Espreguiça e boceja… o apagado cachimbo
na boca, nessa meia escuridão de limbo,
mole, semicerrando os dúbios olhos, pensa…

pensa na longe pátria… as florestas gigantes
se estendem sob o azul, onde, cheios de mágoa,
vivem negros pituns e enormes elefantes…

calma em tudo. Dardeja o sol raios tranquilos…
desce um rio, a cantar… coalham-se à tona d’água,
em compacto apertão, os velhos crocodilos…

Francisca Júlia (1871-1920) é uma escritora cuja produção poética alinha-se com o Parnasianismo e com o Simbolismo brasileiros.

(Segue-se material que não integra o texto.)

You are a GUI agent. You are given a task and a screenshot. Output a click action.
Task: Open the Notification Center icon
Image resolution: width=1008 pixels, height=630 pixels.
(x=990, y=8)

Discriminada e exaltada na época em que escrevia, merece ser redescoberta pelas editoras de livros didáticos, algumas das quais tendem a lhe conceder um espaço secundário em suas publicações que enfocam a produção literária brasileira do final do século XIX.

O poema “Sonho africano” aparece com sua ortografia atualizada em alguns sites. Em alguns, inclusive, o termo “pituns”, que aparece no 11º verso do poema, foi trocado pelo vocábulo “répteis”. Considerando que o substantivo mágoa foi então grafado pela escritora como “magua” (10º verso do poema) e que a atualização ortográfica do termo “pituns” pode, quem sabe, ter seguido o mesmo padrão, convertendo-se em “pítons”, chegamos a um termo que designa alguém que faz profecias, um adivinho, digamos assim. Logo, nos deparamos com duas versões do mesmo verso, as quais apontam para imagens bem diferentes:

  • “[Na longe pátria, onde] Vivem negros répteis”
  • “[Na longe pátria, onde] Vivem negros adivinhos”

Um filólogo ou linguísta, possivelmente, poderá nos explicar como a expressão eleita pela escritora, isto é “pituns”, vem se alterando e, inclusive, o que sustenta a divulgação do poema atualmente com o termo “répteis” em seu lugar. Até que este mistério seja desvendado, cabe ao leitor de Júlia manter esses cenários em perspectiva, especialmente por sabermos do zelo envidado pelos parnasianos no processo de descrição de imagens.